Request - Convert all the records into a two-column CSV with the headers `request` and `answer`, one row per request. Put each request's text and its answer in its own quoted field, replace any line breaks with spaces, and omit the pictures.

Entries supplied -
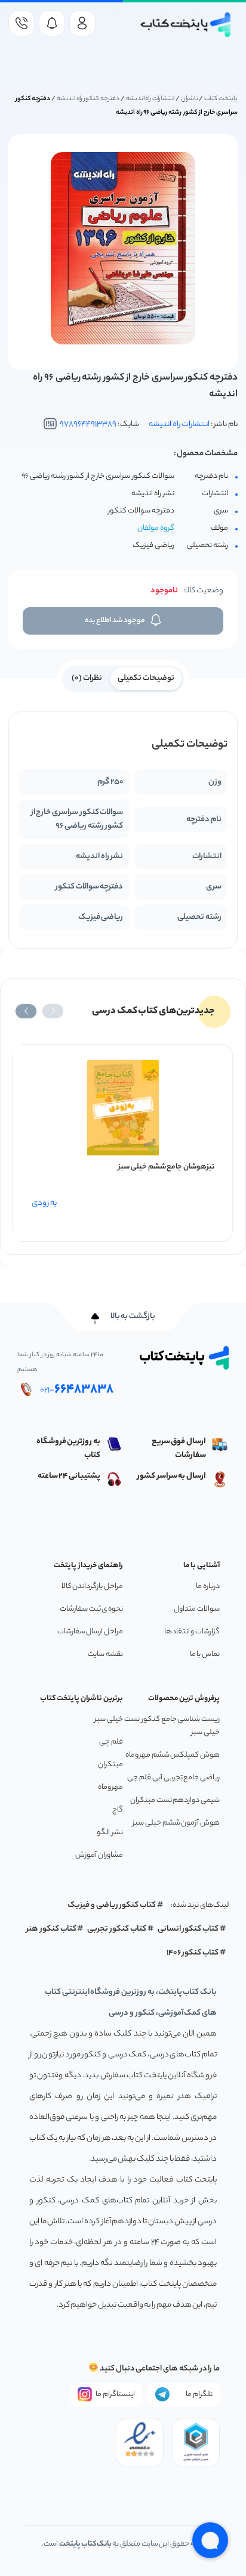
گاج (117, 1810)
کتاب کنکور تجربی (116, 1929)
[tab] (146, 677)
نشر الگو (110, 1832)
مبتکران (110, 1764)
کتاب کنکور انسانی (188, 1929)
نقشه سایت (105, 1654)
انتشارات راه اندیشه (150, 99)
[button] (52, 1011)
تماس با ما (205, 1654)
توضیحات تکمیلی (146, 678)
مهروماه (110, 1787)
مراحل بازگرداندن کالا (92, 1586)
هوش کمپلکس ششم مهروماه (172, 1755)
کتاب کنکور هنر (51, 1929)
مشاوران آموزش (99, 1855)
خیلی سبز (108, 1719)
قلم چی (111, 1742)
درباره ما (208, 1586)
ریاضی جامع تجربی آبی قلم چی (173, 1778)
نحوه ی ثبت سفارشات (91, 1609)
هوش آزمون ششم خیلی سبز (176, 1823)
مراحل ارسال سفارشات (90, 1632)
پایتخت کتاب (221, 99)
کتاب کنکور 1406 (193, 1953)
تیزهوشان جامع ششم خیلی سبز (166, 1167)
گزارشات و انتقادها (192, 1632)
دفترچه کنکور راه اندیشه (88, 99)
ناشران (189, 99)
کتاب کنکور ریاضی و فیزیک (111, 1905)
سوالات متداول (197, 1609)
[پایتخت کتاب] (186, 24)
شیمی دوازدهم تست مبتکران (175, 1800)
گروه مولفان (155, 528)
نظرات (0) (87, 678)
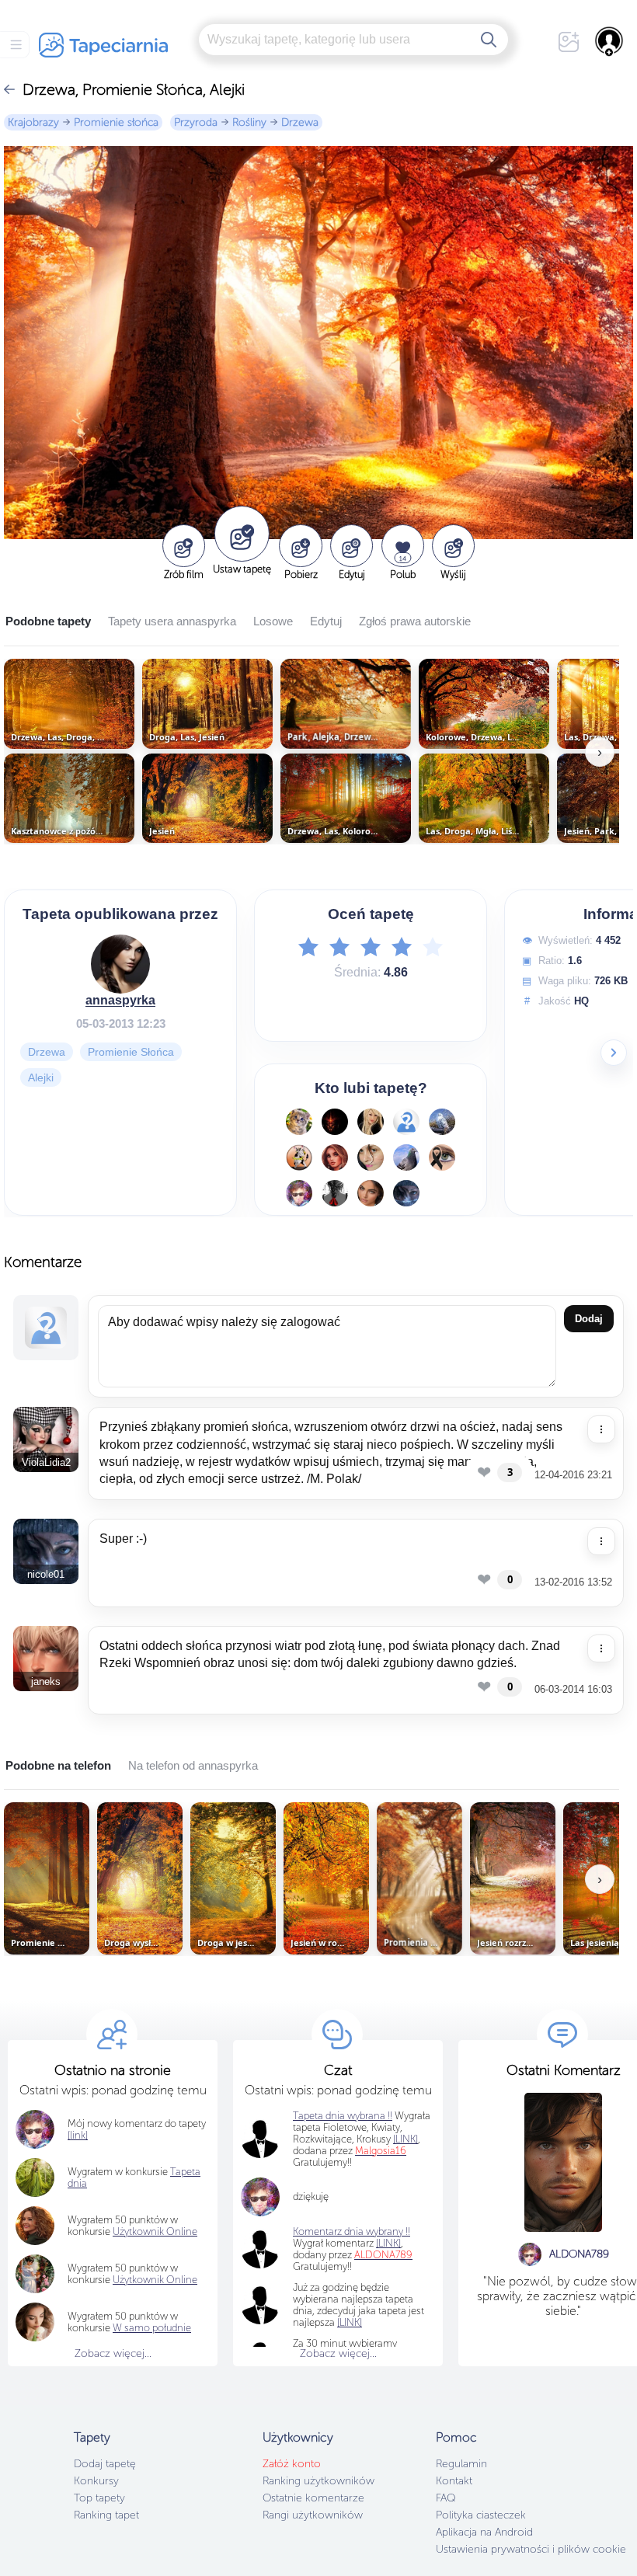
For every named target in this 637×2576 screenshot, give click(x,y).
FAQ (445, 2498)
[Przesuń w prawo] (613, 1052)
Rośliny (249, 122)
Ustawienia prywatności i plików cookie (531, 2549)
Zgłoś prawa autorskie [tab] (415, 621)
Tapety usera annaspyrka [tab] (172, 621)
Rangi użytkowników (313, 2515)
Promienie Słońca (131, 1051)
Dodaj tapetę (105, 2463)
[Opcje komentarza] (601, 1429)
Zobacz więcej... (113, 2353)
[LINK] (388, 2243)
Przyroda (196, 122)
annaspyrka (120, 999)
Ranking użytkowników (318, 2480)
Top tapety (99, 2498)
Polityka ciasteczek (481, 2515)
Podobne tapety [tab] (48, 621)
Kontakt (454, 2480)
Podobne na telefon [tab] (58, 1765)
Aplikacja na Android (484, 2532)
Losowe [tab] (273, 621)
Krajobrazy (33, 122)
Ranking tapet (106, 2515)
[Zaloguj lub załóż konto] (609, 41)
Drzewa (299, 122)
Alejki (41, 1076)
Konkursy (96, 2480)
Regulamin (461, 2463)
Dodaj (589, 1319)
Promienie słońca (116, 122)
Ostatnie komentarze (313, 2498)
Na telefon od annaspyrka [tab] (193, 1765)
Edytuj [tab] (326, 621)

Full answer -
request,answer
"گاج","(117, 1810)"
"کتاب کنکور تجربی","(116, 1929)"
"[tab]","(146, 677)"
"نشر الگو","(110, 1832)"
"مبتکران","(110, 1764)"
"کتاب کنکور انسانی","(188, 1929)"
"نقشه سایت","(105, 1654)"
"انتشارات راه اندیشه","(150, 99)"
"[button]","(52, 1011)"
"تماس با ما","(205, 1654)"
"توضیحات تکمیلی","(146, 678)"
"مهروماه","(110, 1787)"
"مراحل بازگرداندن کالا","(92, 1586)"
"هوش کمپلکس ششم مهروماه","(172, 1755)"
"کتاب کنکور هنر","(51, 1929)"
"مشاوران آموزش","(99, 1855)"
"خیلی سبز","(108, 1719)"
"قلم چی","(111, 1742)"
"درباره ما","(208, 1586)"
"ریاضی جامع تجربی آبی قلم چی","(173, 1778)"
"نحوه ی ثبت سفارشات","(91, 1609)"
"هوش آزمون ششم خیلی سبز","(176, 1823)"
"مراحل ارسال سفارشات","(90, 1632)"
"پایتخت کتاب","(221, 99)"
"کتاب کنکور 1406","(193, 1953)"
"تیزهوشان جامع ششم خیلی سبز","(166, 1167)"
"گزارشات و انتقادها","(192, 1632)"
"دفترچه کنکور راه اندیشه","(88, 99)"
"ناشران","(189, 99)"
"کتاب کنکور ریاضی و فیزیک","(111, 1905)"
"سوالات متداول","(197, 1609)"
"[پایتخت کتاب]","(186, 24)"
"شیمی دوازدهم تست مبتکران","(175, 1800)"
"گروه مولفان","(155, 528)"
"نظرات (0)","(87, 678)"
"For every named target in this 637×2576 screenshot, give click(x,y). FAQ","(445, 2498)"
"[Przesuń w prawo]","(613, 1052)"
"Rośliny","(249, 122)"
"Ustawienia prywatności i plików cookie","(531, 2549)"
"Zgłoś prawa autorskie [tab]","(415, 621)"
"Tapety usera annaspyrka [tab]","(172, 621)"
"Rangi użytkowników","(313, 2515)"
"Promienie Słońca","(131, 1051)"
"Dodaj tapetę","(105, 2463)"
"[Opcje komentarza]","(601, 1429)"
"Zobacz więcej...","(113, 2353)"
"[LINK]","(388, 2243)"
"Przyroda","(196, 122)"
"annaspyrka","(120, 999)"
"Ranking użytkowników","(318, 2480)"
"Top tapety","(99, 2498)"
"Polityka ciasteczek","(481, 2515)"
"Podobne tapety [tab]","(48, 621)"
"Kontakt","(454, 2480)"
"Podobne na telefon [tab]","(58, 1765)"
"Aplikacja na Android","(484, 2532)"
"Losowe [tab]","(273, 621)"
"Krajobrazy","(33, 122)"
"Ranking tapet","(106, 2515)"
"[Zaloguj lub załóż konto]","(609, 41)"
"Drzewa","(299, 122)"
"Alejki","(41, 1076)"
"Konkursy","(96, 2480)"
"Regulamin","(461, 2463)"
"Dodaj","(589, 1319)"
"Promienie słońca","(116, 122)"
"Ostatnie komentarze","(313, 2498)"
"Na telefon od annaspyrka [tab]","(193, 1765)"
"Edytuj [tab]","(326, 621)"